Author: Kiersten White
Publisher: Harper Teen
Release Date: July 26, 2011
I’ve been looking forward to Supernaturally ever since I finished Paranormalcy a few months ago, and since it came out the day before my birthday, I decided I would just get it for myself as a gift. It arrived the day it came out, so I started reading it on the 26th and finished it on the 27th, my birthday. Obviously, I loved the first book, and this one picks up slightly after the last one left off. Evie finally has the “normal” life that she’s always wanted. She’s going to a real high school, making non-paranormal friends, and even has a locker! Still, she’s a little disappointed to find out that high school isn’t exactly like her favorite show, Easton Heights. There are no wild drunken parties, girls don’t scream and whip boys with towels when said boy sneaks into their locker room, and her gym teacher acts like a troll. But Evie is doing alright with all of that, and even adapting to having a long-distance boyfriend, since Lend is off in college.
Then creepy things start happening. She’s abducted by a cloud, her former boss and stand-in mom shows back up in her life asking for help, and all the paranormals in town seem to be staring at her constantly. Evie finds herself back in the “bagging and tagging” world of the IPCA on a contractual basis, dealing with a cocky adolescent nonparanormal partner, trying to figure out a way to stop lying to Lend, and all the while thwarting her ex-Fae-boyfriend Reth’s attempts to charm her back into the Faery Lands. Perhaps normal is a bit overrated after all.
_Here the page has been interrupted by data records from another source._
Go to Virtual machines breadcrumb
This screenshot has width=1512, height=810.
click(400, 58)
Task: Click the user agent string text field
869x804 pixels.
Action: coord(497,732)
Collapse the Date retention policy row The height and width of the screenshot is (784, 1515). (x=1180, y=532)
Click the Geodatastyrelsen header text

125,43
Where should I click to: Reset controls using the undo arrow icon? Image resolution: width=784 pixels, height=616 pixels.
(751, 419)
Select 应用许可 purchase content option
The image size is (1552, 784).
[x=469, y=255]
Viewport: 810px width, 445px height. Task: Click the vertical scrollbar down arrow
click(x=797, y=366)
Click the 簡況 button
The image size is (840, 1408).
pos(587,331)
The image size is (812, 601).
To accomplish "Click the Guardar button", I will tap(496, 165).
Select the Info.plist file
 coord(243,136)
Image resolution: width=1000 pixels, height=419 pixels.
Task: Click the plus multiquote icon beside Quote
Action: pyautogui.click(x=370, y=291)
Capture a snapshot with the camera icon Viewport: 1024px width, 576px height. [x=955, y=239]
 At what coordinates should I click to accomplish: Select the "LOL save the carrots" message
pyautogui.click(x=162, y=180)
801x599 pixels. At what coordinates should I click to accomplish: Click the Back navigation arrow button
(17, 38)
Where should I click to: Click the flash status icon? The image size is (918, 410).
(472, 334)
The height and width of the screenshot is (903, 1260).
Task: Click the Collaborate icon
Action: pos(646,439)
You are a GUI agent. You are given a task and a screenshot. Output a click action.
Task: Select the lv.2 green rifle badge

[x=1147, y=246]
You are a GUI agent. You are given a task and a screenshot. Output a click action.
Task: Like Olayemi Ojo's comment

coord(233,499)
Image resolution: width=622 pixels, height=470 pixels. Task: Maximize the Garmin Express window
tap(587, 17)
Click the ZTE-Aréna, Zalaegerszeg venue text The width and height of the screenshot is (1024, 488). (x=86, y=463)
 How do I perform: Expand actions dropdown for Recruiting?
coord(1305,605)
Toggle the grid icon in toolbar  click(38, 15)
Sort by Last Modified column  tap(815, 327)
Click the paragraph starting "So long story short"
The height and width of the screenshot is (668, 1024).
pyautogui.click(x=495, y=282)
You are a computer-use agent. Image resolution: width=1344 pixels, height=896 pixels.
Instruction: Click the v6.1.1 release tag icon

Evie has to be the most delightful, charming paranormal lead character I’ve ever read. She’s sweet, charming, silly, occasionally self-deprecating, and just plain fun. I love her voice, and the way she rambles on and on about the types of things that most teenagers take for granted- like lockers. While most kids her age are trying to figure out who they are, she’s trying to figure out WHAT she is, yet she remains so good-natured throughout her entire quest. White writes in such a rapid-fire style that once you start the book, you don’t want to stop, and when it’s over, you wonder how you got to the end so fast. Supernaturally is a bit more mellow than Paranormalcy was. Although stuff happens, it’s more about discovery than action. But it’s the middle book in the trilogy, which means it needs to not only carry the first part of the story further, but also must set up the last book in the series. The middle book is a difficult one for any trilogy, and I think White pulled it off fantastically. I am anxiously awaiting the final installment.